When they’re done right, marketing initiatives push schools to think more about the programs they offer and the needs of the families that they serve. It can also help parents and families make more informed decisions when choosing a school for their children.
“It is big business,” Wiley said. “Our school system and all that it entails is a service industry, providing education. And it’s more than 50 percent of the state budget.
“I think seeing our schools operate a little more businesslike in a wide variety of areas – promoting the strength of their school through marketing being one – is a good thing and a natural thing.”

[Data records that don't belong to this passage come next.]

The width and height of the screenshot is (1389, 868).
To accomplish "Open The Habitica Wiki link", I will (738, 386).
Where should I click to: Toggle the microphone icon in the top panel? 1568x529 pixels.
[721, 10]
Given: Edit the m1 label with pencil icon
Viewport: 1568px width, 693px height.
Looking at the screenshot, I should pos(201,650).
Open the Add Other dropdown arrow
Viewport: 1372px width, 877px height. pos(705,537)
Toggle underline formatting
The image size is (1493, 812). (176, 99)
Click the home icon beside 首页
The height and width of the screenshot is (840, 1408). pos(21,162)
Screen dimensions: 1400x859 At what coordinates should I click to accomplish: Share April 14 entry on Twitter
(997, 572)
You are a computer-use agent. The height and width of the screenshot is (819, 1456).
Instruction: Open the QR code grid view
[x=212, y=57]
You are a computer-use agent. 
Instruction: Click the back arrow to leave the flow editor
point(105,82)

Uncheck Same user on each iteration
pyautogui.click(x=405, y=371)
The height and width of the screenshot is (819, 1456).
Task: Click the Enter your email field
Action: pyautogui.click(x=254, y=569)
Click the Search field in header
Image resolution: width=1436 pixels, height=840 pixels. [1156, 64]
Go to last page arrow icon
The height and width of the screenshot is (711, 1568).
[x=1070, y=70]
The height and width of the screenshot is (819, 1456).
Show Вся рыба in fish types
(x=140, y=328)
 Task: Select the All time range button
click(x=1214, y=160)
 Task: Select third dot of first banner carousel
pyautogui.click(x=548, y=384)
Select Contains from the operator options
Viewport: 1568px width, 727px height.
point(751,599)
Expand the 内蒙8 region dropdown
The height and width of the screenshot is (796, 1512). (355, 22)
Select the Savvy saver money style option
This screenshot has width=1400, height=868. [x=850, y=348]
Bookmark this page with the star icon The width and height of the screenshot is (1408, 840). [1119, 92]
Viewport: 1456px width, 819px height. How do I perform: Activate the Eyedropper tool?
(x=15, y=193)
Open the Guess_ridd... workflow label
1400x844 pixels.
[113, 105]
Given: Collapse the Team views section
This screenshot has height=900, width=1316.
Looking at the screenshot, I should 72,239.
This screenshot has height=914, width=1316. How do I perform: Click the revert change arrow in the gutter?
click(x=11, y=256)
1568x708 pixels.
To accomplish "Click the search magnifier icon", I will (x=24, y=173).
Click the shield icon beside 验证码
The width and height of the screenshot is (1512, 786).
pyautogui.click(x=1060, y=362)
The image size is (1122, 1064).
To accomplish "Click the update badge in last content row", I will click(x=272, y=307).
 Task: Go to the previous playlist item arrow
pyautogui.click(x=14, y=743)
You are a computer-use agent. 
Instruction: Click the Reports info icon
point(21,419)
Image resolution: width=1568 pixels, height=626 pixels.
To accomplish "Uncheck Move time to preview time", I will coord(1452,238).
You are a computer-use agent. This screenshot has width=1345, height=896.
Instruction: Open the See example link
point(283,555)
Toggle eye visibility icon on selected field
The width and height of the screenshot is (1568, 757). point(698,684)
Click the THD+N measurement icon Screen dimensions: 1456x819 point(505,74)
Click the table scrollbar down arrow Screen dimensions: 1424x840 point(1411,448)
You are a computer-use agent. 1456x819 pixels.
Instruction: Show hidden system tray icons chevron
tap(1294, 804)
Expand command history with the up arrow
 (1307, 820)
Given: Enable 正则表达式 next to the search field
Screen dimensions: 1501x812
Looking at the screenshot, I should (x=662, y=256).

Marketing as a way to inform … with some potential risks
It’s not just happening in Indiana, either. Michael McShane is the director of national research for EdChoice, another nonprofit that promotes school choice, and he is seeing similar activity across the country.
“In a lot of these choice-rich cities, the composition of choices available is different … but the fundamental idea that you have schools that are trying to get students to go there is happening all over the place,” he said.
And, in general, McShane said that is a good thing.
“We don’t want people to (be) choosing schools in the dark,” McShane said. “We want them to be as informed as they can about what (schools) are offering and the results they’re getting.”
That may be the goal, but it isn’t always the end result. Regardless of the outcome in the IPS case, the Poore family says it felt misled and made a choice they came to regret.
Their case could set new precedent for public schools in Indiana, said James Nehf, law professor at the IU McKinney School of Law.
An expert on consumer law, Nehf said he’s not aware of any other instances in which a public school has been sued under the state’s consumer sales statute.
Marketing and advertising activity is regulated in several different ways. The Federal Trade Commission oversees some aspects and each state has its own deceptive consumer practice act that supplements federal law. Indiana’s statute is defined pretty broadly, Nehf said.
“The statute covers what is calls suppliers, defined as any person who regularly engages in or solicits consumer transactions,” Nehf said. “Arguably a school is engaged in the disposition of educational services.”
IPS, however, has argued in court documents that the relationship between students and their school is not a contract, nor does it equate with a provider-consumer relationship.
School officials declined to respond directly to IndyStar’s questions about the lawsuit, saying the school district does not comment on pending litigation.
While the lawsuit against IPS may be the first of its kind in Indiana, Christopher Lubienski said school marketing is increasingly becoming an issue. He is a professor of education policy at Indiana University and has studied the issue of school marketing globally.
He said he’s seen instances where parents would misunderstand school data and schools would play into that.
“The underlying design of a lot of these reforms is getting schools to act as businesses, getting them to see families as customers,” he said. “The fact that they’re doing what businesses do with marketing should not be surprising.
“Some would say that’s a good thing. But there’s also potential for manipulation.”